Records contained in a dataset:
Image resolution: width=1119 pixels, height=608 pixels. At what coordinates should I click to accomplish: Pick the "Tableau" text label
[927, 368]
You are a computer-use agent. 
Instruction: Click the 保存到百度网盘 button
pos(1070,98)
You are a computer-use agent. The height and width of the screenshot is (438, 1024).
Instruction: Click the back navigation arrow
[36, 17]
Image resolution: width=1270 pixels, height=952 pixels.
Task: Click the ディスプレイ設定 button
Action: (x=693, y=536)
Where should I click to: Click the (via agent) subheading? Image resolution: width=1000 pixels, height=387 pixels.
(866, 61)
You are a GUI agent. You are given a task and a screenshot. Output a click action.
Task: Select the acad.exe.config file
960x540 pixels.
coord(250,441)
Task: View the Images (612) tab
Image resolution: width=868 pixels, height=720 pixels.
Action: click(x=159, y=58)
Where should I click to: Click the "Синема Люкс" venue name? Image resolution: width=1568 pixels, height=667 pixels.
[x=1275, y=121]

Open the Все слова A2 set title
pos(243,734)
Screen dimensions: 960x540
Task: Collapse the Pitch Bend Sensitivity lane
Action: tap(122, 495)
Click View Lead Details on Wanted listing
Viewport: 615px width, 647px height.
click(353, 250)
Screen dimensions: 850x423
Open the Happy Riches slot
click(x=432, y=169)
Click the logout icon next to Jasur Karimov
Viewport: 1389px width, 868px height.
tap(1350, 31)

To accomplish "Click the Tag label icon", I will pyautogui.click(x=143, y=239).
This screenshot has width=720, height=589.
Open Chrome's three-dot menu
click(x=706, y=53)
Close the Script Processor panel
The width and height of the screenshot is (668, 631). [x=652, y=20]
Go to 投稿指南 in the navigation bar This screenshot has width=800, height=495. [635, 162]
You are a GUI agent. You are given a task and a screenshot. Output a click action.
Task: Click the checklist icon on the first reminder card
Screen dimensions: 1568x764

• [Task details] Go through the data above and return every line exactly.

• [Task solution]
Image resolution: width=1119 pixels, height=608 pixels. At what coordinates should I click to accomplish: Pick the "Tableau" text label
[927, 368]
You are a computer-use agent. 
Instruction: Click the 保存到百度网盘 button
pos(1070,98)
You are a computer-use agent. The height and width of the screenshot is (438, 1024).
Instruction: Click the back navigation arrow
[36, 17]
Image resolution: width=1270 pixels, height=952 pixels.
Task: Click the ディスプレイ設定 button
Action: (x=693, y=536)
Where should I click to: Click the (via agent) subheading? Image resolution: width=1000 pixels, height=387 pixels.
(866, 61)
You are a GUI agent. You are given a task and a screenshot. Output a click action.
Task: Select the acad.exe.config file
960x540 pixels.
coord(250,441)
Task: View the Images (612) tab
Image resolution: width=868 pixels, height=720 pixels.
Action: click(x=159, y=58)
Where should I click to: Click the "Синема Люкс" venue name? Image resolution: width=1568 pixels, height=667 pixels.
[x=1275, y=121]

Open the Все слова A2 set title
pos(243,734)
Screen dimensions: 960x540
Task: Collapse the Pitch Bend Sensitivity lane
Action: tap(122, 495)
Click View Lead Details on Wanted listing
Viewport: 615px width, 647px height.
click(353, 250)
Screen dimensions: 850x423
Open the Happy Riches slot
click(x=432, y=169)
Click the logout icon next to Jasur Karimov
Viewport: 1389px width, 868px height.
tap(1350, 31)

To accomplish "Click the Tag label icon", I will pyautogui.click(x=143, y=239).
This screenshot has width=720, height=589.
Open Chrome's three-dot menu
click(x=706, y=53)
Close the Script Processor panel
The width and height of the screenshot is (668, 631). [x=652, y=20]
Go to 投稿指南 in the navigation bar This screenshot has width=800, height=495. [635, 162]
You are a GUI agent. You are given a task and a screenshot. Output a click action.
Task: Click the checklist icon on the first reminder card
Screen dimensions: 1568x764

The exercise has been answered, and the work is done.